20 March 2009

Socialisation

Social groups are interesting. In one of my favourite books, set at a college, the main character thinks at one point about how you become “friends with people you can't even stand half the time, and can't understand even when you do.” [This may not be the exact quote – I don't have the book in front of me.] I did not understand this in high school, or in college. “Why,” I thought, “would you be friends with people you don't like? Surely friendships are one form of relationship that depends on mutual liking? After all, you can't choose your family and you can't choose your co-workers, but you can choose your friends. Why would you choose to socialize with people you don't like?”

After the last few years, I understand it a little bit more. I still don't have people that I don't like that I would consider friends, but I do have social groups made up of people I don't like. This was especially true in Slovakia. Good Lord, anyone who knew me in 2005-06 knows that this is true. It is one of the reasons I left Tisovec. It is starting to become true again here, although I'm trying to avoid it or counteract it as much as I can.

I love my flatmates, I really do. I am so grateful that I got this group of girls to live with. I know how rare it is to actually get along with and socialize with your flatmates in randomly assigned university accommodation. Some of the most fun times I've had this year have been with my flatmates. My flatmates' social group is also made up of a majority of lovely people – when they're on their own. I do have a few problems with my flatmates' social group – which is, by extension, my social group. For one, it's flipping huge. A lot of them went to the Easter Formal ten days ago, and there were twenty people there. And that was not all of them. The other, more significant problem, is that when they drink, they are loud. And they drink a lot. And until last week, they would come to ours after the bars closed. I cannot think of a time that I was woken up or kept from falling asleep by loud drunk people in our hallway, bedrooms, or kitchen that it was not this particular group. They do always say that they are sorry – well, my flatmates always say that they are sorry – but I have reached the point where that's not good enough any more. “Sorry” involves not just acknowledgement that you've done something wrong, but an implicit agreement to at least TRY not to do it again. They usually realize that they've done something wrong, but the next time they go for a night out the same thing happens. The worst night yet was after the aforementioned Easter Formal, when I was kept awake until nearly four, couldn't hear the music two inches from my head because of the music coming from the absolute other end of the flat, people were literally throwing each other around the hallway, the “attic” was discovered, and three of my flatmates got noise warnings on their room. It was the worst night not just because of these things – although those would probably be enough – but just because it was the last straw for me when it comes to socializing with these people as a big group.

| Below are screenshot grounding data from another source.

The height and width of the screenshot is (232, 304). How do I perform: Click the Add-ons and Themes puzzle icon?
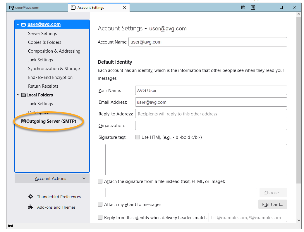pyautogui.click(x=31, y=207)
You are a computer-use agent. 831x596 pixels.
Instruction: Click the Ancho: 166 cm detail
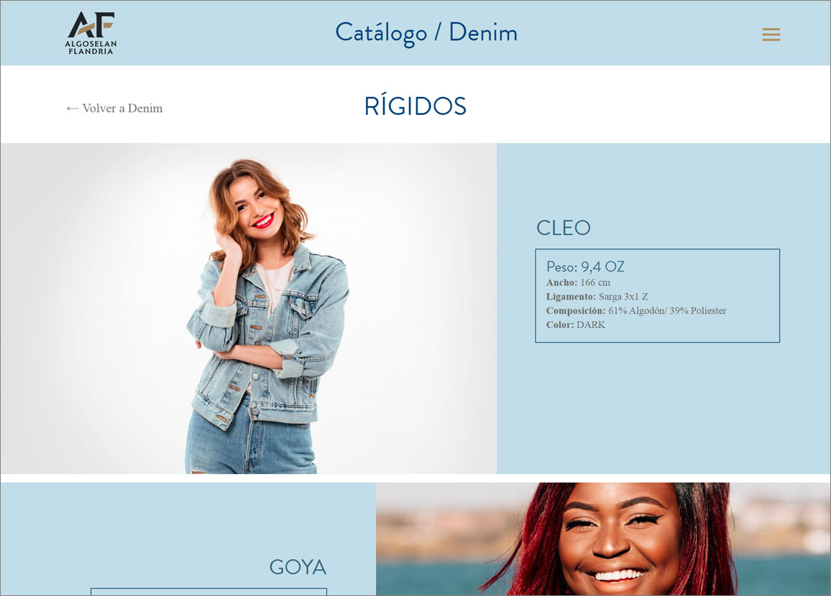[578, 283]
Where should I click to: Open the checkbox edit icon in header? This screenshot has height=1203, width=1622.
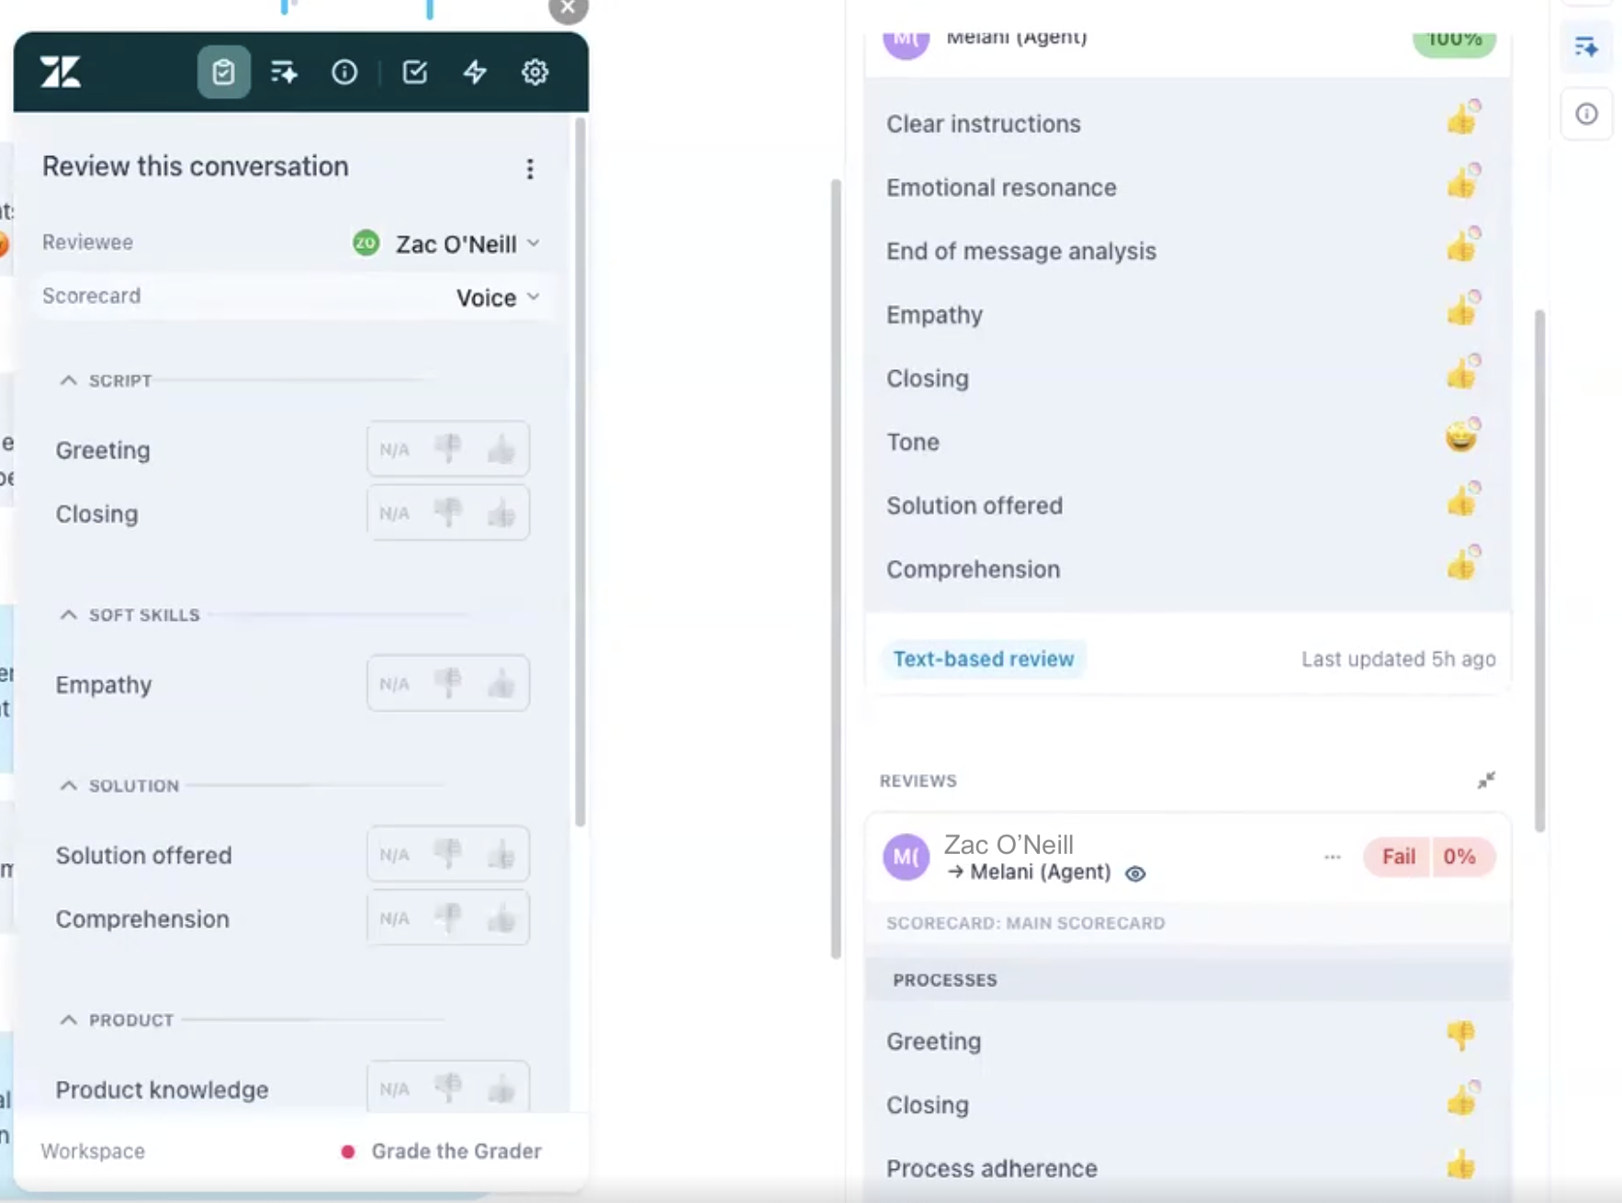pos(414,72)
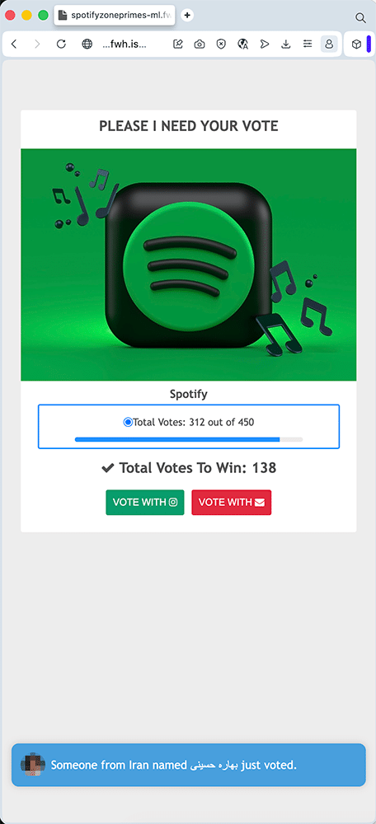Select the Total Votes radio button
Image resolution: width=376 pixels, height=824 pixels.
(128, 422)
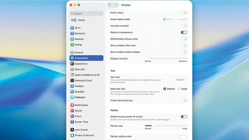Click the Pointer size slider track
The height and width of the screenshot is (140, 249).
tap(166, 126)
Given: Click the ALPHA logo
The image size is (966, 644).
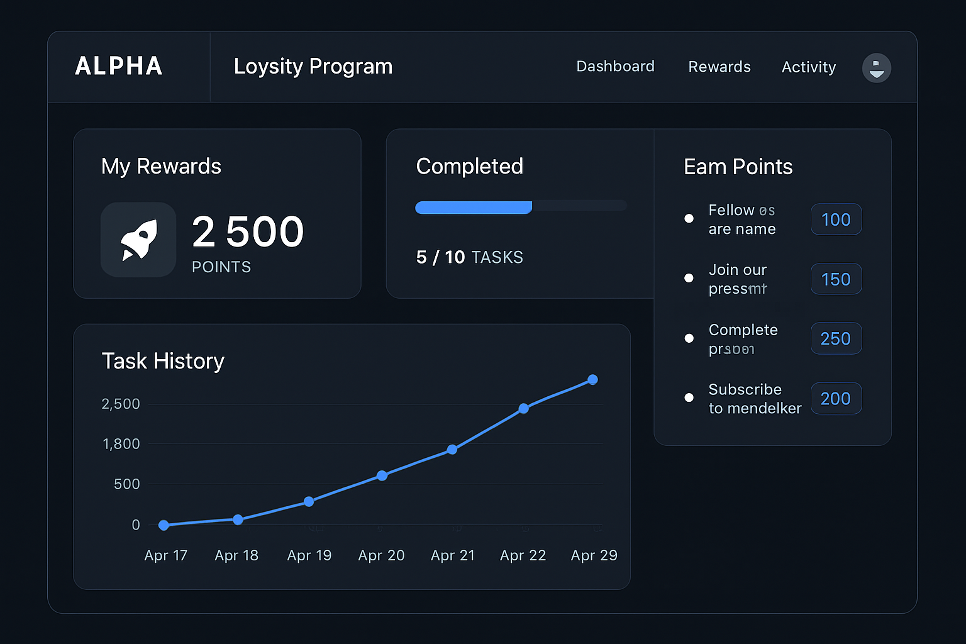Looking at the screenshot, I should (x=118, y=66).
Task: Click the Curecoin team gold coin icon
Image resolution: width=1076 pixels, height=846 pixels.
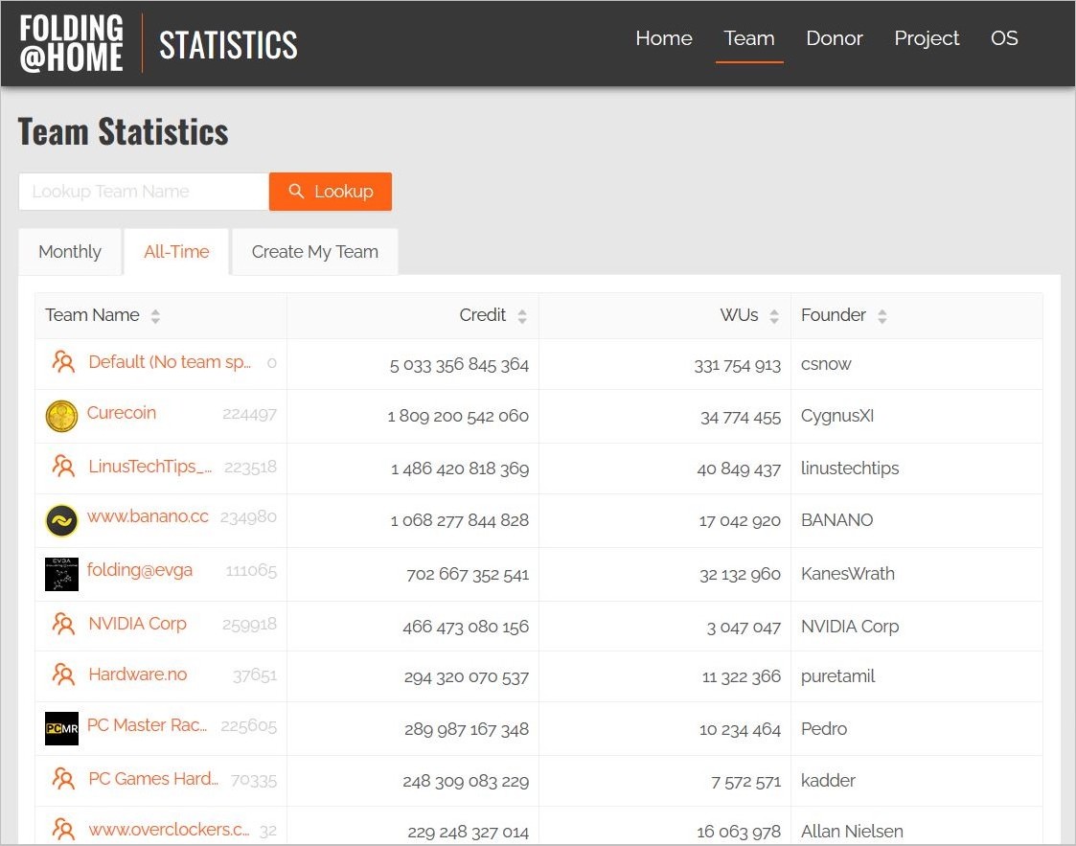Action: tap(61, 416)
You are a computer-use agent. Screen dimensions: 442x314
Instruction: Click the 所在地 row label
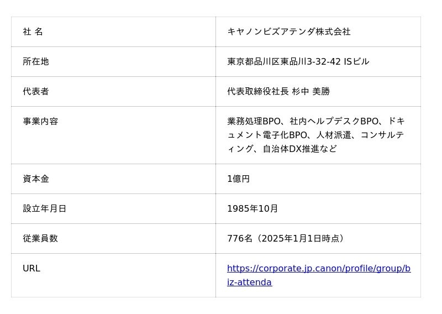(35, 62)
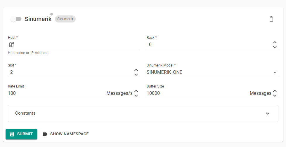Click the connection icon in Host field
This screenshot has width=286, height=147.
11,45
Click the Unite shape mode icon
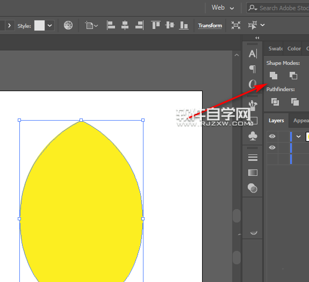The height and width of the screenshot is (282, 309). [274, 76]
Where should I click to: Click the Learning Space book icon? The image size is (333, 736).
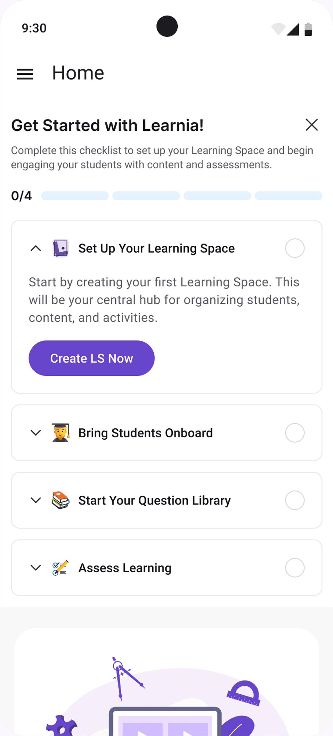(60, 248)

Tonight, those people are all out. It's a joint birthday party for one of my flatmates (the one I have a relatively low tolerance for) and one of the guys in the group, and it is also a celebration of the end of term/beginning of Easter holidays. I am not there. I am okay with this decision. There are lots of reasons why. I've had a very busy few weeks, and I need some time to myself. I'm not feeling completely well, and I have a job to do tomorrow (an actual paid one!). I don't enjoy nights where the goal of going out is to get trashed. But most of all, I don't deal well with huge groups, and I really don't like this particular huge group. Especially right now, when it hasn't been long enough for me to get over my complete and total anger and frustration at the sheer gall of how inconsiderate they are every single time they come over. I can hold grudges for a very long time, and I was very angry. I'm sure that I will get over it in another week or so and be able to enjoy their company again, but tonight is not that night.

10 March 2009

There is a spider in my room, somewhere. It is a medium-sized black spider that scurries quite quickly. First it was on my duvet, then on my actual bed, and then I lost it.

Now, I am the first to admit that I don't deal well with things that have more limbs than I do (aka insects, arachnids, and things of that ilk. I do okay with 4 legs or 2 legs, for the most part. Just not more). Over the years, however, I have learned to control my sheer panic. I would really like to maneuver the spider onto a paper and release it out the window. Unfortunately it takes a bit of time for me to recover from the startle of seeing a scurrying spider, and by the time that my heart rate returns to normal and my brain resumes functioning, the spider has vanished.